Un roman noir captivant, éprouvant et engagé : “Okavango” de Caryl Férey, paru le 17 août 2023 dans la Série noire chez Gallimard.
Le pitch : Engagée avec ferveur dans la lutte antibraconnage, la ranger Solanah Betwase a la triste habitude de côtoyer des cadavres et des corps d’animaux mutilés. Aussi, lorsqu’un jeune homme est retrouvé mort en plein cœur de Wild Bunch, une réserve animalière à la frontière namibienne, elle sait que son enquête va lui donner du fil à retordre. D’autant que John Latham, le propriétaire de la réserve, se révèle vite être un personnage complexe. Ami ou ennemi ? Solanah va devoir frayer avec ses doutes et une très mauvaise nouvelle : le Scorpion, le pire braconnier du continent, est de retour sur son territoire… Premier polar au cœur des réserves africaines, Okavango est aussi un hymne à la beauté du monde sauvage et à l’urgence de le laisser vivre.
C’est à la parution de “Condor” que j’ai croisé la plume de Caryl Férey. J’ai alors découvert un “globe-trauteur” (Non, je n’ai pas fait de faute), un écrivain qui parcourt le monde avant d’en graver le souvenir, tant sur papier que sur notre rétine, un romancier aussi passionnant qu’investi, maîtrisant toujours son sujet. Depuis j’ai grandement rattrapé mon retard en sillonnant la planète au gré de sa bibliographie, de l’Amérique du Sud à la Nouvelle-Zélande en passant par l’Afrique. Et c’est justement en Afrique que l’auteur nous ramène cette fois-ci…
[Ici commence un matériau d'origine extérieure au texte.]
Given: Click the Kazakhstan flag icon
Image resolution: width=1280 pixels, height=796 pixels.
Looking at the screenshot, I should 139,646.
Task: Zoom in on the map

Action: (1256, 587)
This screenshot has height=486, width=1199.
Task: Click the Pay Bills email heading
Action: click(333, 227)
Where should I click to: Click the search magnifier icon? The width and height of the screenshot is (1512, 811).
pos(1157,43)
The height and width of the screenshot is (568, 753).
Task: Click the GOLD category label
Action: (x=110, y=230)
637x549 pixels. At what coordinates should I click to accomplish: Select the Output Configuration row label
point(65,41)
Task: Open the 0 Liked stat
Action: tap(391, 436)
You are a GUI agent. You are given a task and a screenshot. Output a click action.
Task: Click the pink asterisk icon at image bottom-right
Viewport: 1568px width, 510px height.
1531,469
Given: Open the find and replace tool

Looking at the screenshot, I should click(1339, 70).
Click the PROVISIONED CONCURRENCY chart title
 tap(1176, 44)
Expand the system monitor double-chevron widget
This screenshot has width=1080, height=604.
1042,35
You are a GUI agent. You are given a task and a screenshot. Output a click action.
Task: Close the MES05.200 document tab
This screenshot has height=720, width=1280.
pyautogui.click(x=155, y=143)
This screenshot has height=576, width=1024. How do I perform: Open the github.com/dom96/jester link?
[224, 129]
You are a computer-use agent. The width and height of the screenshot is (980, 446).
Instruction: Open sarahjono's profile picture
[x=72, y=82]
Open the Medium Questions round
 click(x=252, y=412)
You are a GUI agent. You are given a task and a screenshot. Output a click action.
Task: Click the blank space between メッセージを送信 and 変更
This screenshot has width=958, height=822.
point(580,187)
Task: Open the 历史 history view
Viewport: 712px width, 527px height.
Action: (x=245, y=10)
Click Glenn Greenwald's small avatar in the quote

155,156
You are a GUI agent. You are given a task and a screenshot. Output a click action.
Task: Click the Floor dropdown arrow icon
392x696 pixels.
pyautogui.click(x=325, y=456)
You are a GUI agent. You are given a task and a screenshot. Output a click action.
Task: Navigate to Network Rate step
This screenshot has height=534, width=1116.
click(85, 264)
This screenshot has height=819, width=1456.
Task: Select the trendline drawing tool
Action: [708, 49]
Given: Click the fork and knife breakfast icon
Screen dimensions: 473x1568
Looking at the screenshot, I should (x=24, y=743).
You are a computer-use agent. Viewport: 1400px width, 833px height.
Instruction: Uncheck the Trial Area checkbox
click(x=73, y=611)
Si je le guette depuis sa sortie, je vous avouerai pourtant avoir eu du mal à me plonger dans cet ouvrage. Non pas parce que je craignais d’être déçue, bien au contraire. Mais seulement – et surtout – parce que je craignais d’avoir mal, tant la cruauté de mes congénères me révolte, tant la défense de la cause animale est essentielle à mon cœur comme à mes yeux. Un point commun que je partage avec Caryl Férey… Mais là où il a le courage de combattre en écrivant, je ne savais pas si j’aurais ce même courage en bouquinant. Son passage à la “Grande Librairie” m’a toutefois incitée à franchir le pas et c’est à la suite de notre échange au Mans que je suis repartie munie de l’arme fatale dédicacée…
De cette lecture, je ressors évidemment terrassée. Ebranlée. Bouleversée. Meurtrie dans ma chair et dans mon âme. Sidérée par la folie des hommes quand il s’agit de faire du profit. De cette lecture, je ressors plus encore fascinée par le talent de Caryl Férey dont il me faut maintenant essayer de vous parler.
Fidèle à ses principes, l’auteur s’est considérablement documenté, renseigné, soumis à un sidérant travail de recherche pour nous entraîner au cœur de la KaZa, vaste zone de conservation transfrontalière du Kavango-Zambèze où il installe une intrigue remarquablement prenante et bien ficelée, mais plus encore d’un réalisme à tout épreuve. Si l’enquête qui nous attend s’avère bigrement retorse, elle permet surtout d’évoquer le braconnage et l’odieux trafic qu’il entraîne. Et l’auteur n’étant pas du genre tendre et délicat, celui-ci nous arrache nos œillères pour mieux nous confronter à l’effroyable réalité, nous démontrer son humanisme et son humanité, nous révéler une colère authentique et sincère qui ne peut nous laisser indifférent, qu’on ne peut que partager.
Je palabre et pourtant je ne vous ai toujours rien raconté. Je ne vous ai pas parlé de ce contexte si bien retranscrit, de ces décors à couper le souffle si justement décrits qu’on s’y croirait, de ces personnages ambigus croqués en substance, tout en nuances et complexité. Je ne vous ai pas parlé de cette plume incroyablement fluide, visuelle et redoutablement immersive, de ce style inimitable et unique qui vous accroche dès les premières lignes, de cette tension qui ne cesse de grimper jusqu’aux toutes dernières pages. Je ne vous ai pas parlé de l’exceptionnelle maîtrise narrative dont l’auteur fait preuve. Certaines scènes sont difficiles mais rien, absolument rien n’est superflu. Quant aux animaux, l’auteur leur rend cette place qui est la leur quand il en fait des personnages à part entière.
En bref, je ne sais décidément pas rendre hommage à ce roman noir qui prend aux tripes, écrit comme un hymne au monde sauvage… Un cri du cœur plus que fascinant : Nécessaire.